[Textauszug]
- - -

Modell soll auf alle Kitas in der Stadt ausgedehnt werden
Nicht nur München und Gelsenkirchens Nachbarstädte wollen übrigens dem Ückendorfer Beispiel folgen, erklärt Zusi-Koordinator Sebastian Gerlach. Gekita will das Modell stadtweit ausrollen und auch die freien Kita-Träger sollen mit ins Boot geholt werden, von den gemachten Erfahrungen und Strukturen profitieren. Denn auch der Bündnis-Experte der Deutschen Kinder- und Jugendstiftung Bleckmann betont, dass mit dem Kita-Preis kein Projekt abgeschlossen ist. „Den Preis gibt es für den Aufbau eines Systems, das gute frühe Förderung ermöglicht und sich aus der Arbeit selbst weiterentwickeln kann.“
25.000 Euro Fördergeld für den 1. Preis
750 Bewerbungen um den Kita-Preis
750 Kitas und lokale Bündnisse haben sich in diesem Jahr um den Deutschen Kita-Preis beworben. Zehn Projekte haben es bei den lokalen Bündnissen ins Finale geschafft, darunter die Gelsenkirchener Zusi-Kitas. Experten der Deutschen Kinder- und Jugendstiftung, die den Preis auslobt, machen sich vor der Jury-Entscheidung ein Bild von der Arbeit vor Ort in Gruppen-Interviews und Workshops.

- - -

[Aufgaben]
(a) Prüfen Sie, ob die folgenden Aussagen mit dem Textauszug über den Kita-Preis übereinstimmen, und belegen Sie jede Antwort (ja oder nein) mit dem entscheidenden Wortlaut des Textauszugs: (i) In diesem Jahr haben sich 750 Kitas und lokale Bündnisse um den Deutschen Kita-Preis beworben. (ii) Mit dem Kita-Preis gilt ein Projekt als abgeschlossen. (iii) Gekita will das Modell nur in Ückendorf weiterführen.
(b) Schreiben Sie aus den Einträgen die Zeilen von der Zeile mit „Where should I click to: Click the plus“ bis zur Zeile mit „click(x=570, y=530)“ unverändert ab, beide Zeilen eingeschlossen.
Der Textauszug und die Einträge stammen aus verschiedenen Quellen.

- - -

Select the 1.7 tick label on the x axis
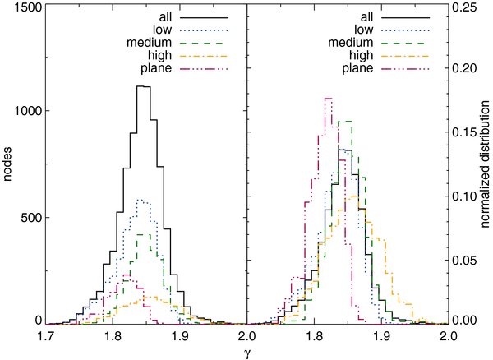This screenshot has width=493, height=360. click(47, 336)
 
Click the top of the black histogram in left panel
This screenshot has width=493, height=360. click(143, 86)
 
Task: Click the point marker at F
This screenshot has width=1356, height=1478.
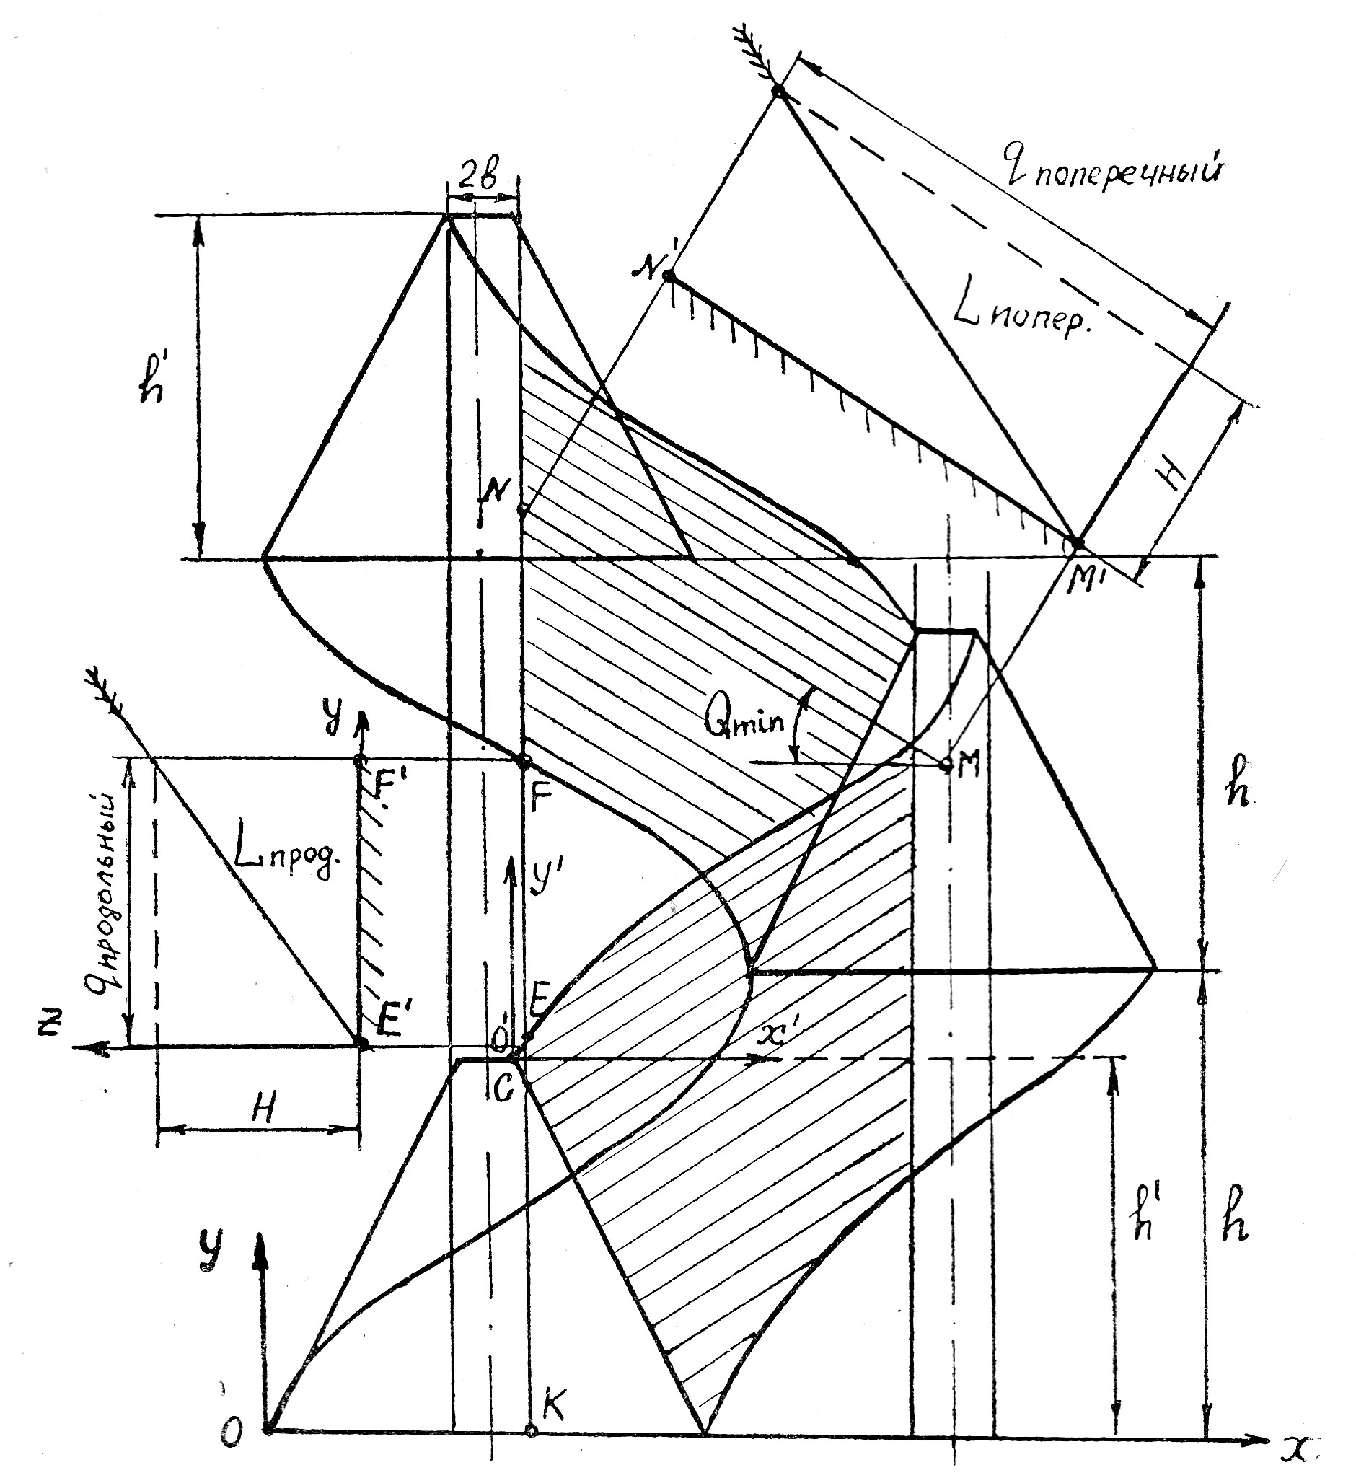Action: [x=524, y=762]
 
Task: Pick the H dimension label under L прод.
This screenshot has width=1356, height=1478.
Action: [x=265, y=1110]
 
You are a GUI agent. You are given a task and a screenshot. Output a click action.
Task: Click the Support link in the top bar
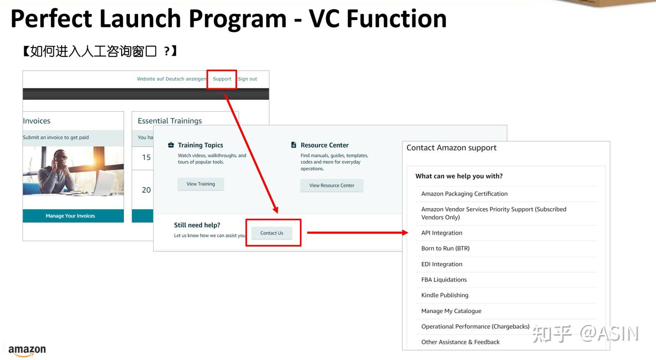tap(222, 79)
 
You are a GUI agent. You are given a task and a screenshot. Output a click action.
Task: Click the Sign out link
tap(247, 79)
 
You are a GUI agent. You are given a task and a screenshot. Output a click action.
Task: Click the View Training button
tap(200, 184)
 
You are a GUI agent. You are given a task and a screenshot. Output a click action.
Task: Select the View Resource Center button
tap(332, 185)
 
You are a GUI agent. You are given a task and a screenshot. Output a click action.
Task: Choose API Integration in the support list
tap(441, 233)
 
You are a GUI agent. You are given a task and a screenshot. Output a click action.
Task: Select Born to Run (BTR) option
tap(445, 248)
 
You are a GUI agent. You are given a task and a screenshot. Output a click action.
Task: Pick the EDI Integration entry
tap(441, 264)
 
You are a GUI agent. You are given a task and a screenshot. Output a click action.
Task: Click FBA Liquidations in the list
tap(444, 280)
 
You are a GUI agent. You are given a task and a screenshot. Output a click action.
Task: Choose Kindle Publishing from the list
tap(445, 295)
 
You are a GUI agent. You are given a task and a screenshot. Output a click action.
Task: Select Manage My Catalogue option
tap(451, 311)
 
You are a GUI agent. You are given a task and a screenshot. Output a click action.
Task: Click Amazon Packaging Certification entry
tap(464, 194)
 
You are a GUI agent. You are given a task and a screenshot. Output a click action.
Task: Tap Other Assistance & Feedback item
tap(460, 342)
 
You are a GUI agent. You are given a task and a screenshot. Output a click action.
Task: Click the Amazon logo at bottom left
tap(27, 350)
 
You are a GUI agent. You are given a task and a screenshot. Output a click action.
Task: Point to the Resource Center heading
tap(324, 145)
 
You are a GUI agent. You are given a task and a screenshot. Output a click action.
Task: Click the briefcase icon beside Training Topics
tap(171, 145)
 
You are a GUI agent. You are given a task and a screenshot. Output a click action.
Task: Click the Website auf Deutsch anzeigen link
tap(171, 79)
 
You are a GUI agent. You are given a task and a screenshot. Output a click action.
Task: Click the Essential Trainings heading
tap(169, 121)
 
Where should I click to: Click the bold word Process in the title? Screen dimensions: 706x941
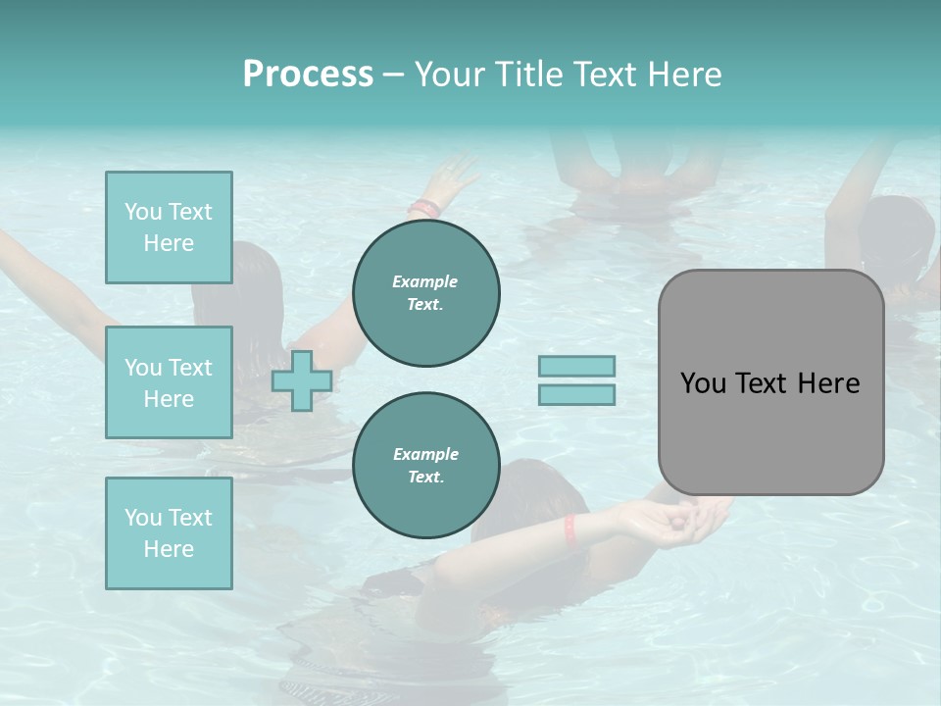click(x=308, y=75)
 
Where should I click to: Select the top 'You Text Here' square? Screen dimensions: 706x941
click(x=169, y=227)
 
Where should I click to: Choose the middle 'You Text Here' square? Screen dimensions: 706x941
click(x=169, y=382)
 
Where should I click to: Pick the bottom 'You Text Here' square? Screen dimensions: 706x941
click(x=169, y=533)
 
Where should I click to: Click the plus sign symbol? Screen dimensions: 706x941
click(x=301, y=380)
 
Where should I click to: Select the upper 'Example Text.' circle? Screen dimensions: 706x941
click(x=425, y=293)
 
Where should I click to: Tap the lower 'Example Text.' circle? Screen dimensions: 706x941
click(x=425, y=465)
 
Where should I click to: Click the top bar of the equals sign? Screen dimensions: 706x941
click(x=576, y=366)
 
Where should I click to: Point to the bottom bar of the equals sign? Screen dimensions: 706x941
click(x=576, y=394)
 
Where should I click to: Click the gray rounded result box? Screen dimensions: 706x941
click(x=770, y=382)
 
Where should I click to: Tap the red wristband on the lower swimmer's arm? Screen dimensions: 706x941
click(x=570, y=530)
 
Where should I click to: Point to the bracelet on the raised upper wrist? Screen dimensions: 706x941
click(x=424, y=208)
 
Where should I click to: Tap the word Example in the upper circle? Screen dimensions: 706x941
click(x=424, y=281)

- - -

[Musterlösungen]
(a)
(i) Ja: „750 Kitas und lokale Bündnisse haben sich in diesem Jahr um den Deutschen Kita-Preis beworben.“
(ii) Nein: „dass mit dem Kita-Preis kein Projekt abgeschlossen ist“
(iii) Nein: „Gekita will das Modell stadtweit ausrollen“

(b)
Where should I click to: Click the plus sign symbol? Screen dimensions: 706x941
click(x=301, y=380)
 
Where should I click to: Select the upper 'Example Text.' circle? Screen dimensions: 706x941
click(x=425, y=293)
 
Where should I click to: Tap the lower 'Example Text.' circle? Screen dimensions: 706x941
click(x=425, y=465)
 
Where should I click to: Click the top bar of the equals sign? Screen dimensions: 706x941
click(x=576, y=366)
 
Where should I click to: Point to the bottom bar of the equals sign? Screen dimensions: 706x941
click(x=576, y=394)
 
Where should I click to: Click the gray rounded result box? Screen dimensions: 706x941
click(x=770, y=382)
 
Where should I click to: Tap the red wristband on the lower swimmer's arm? Screen dimensions: 706x941
click(x=570, y=530)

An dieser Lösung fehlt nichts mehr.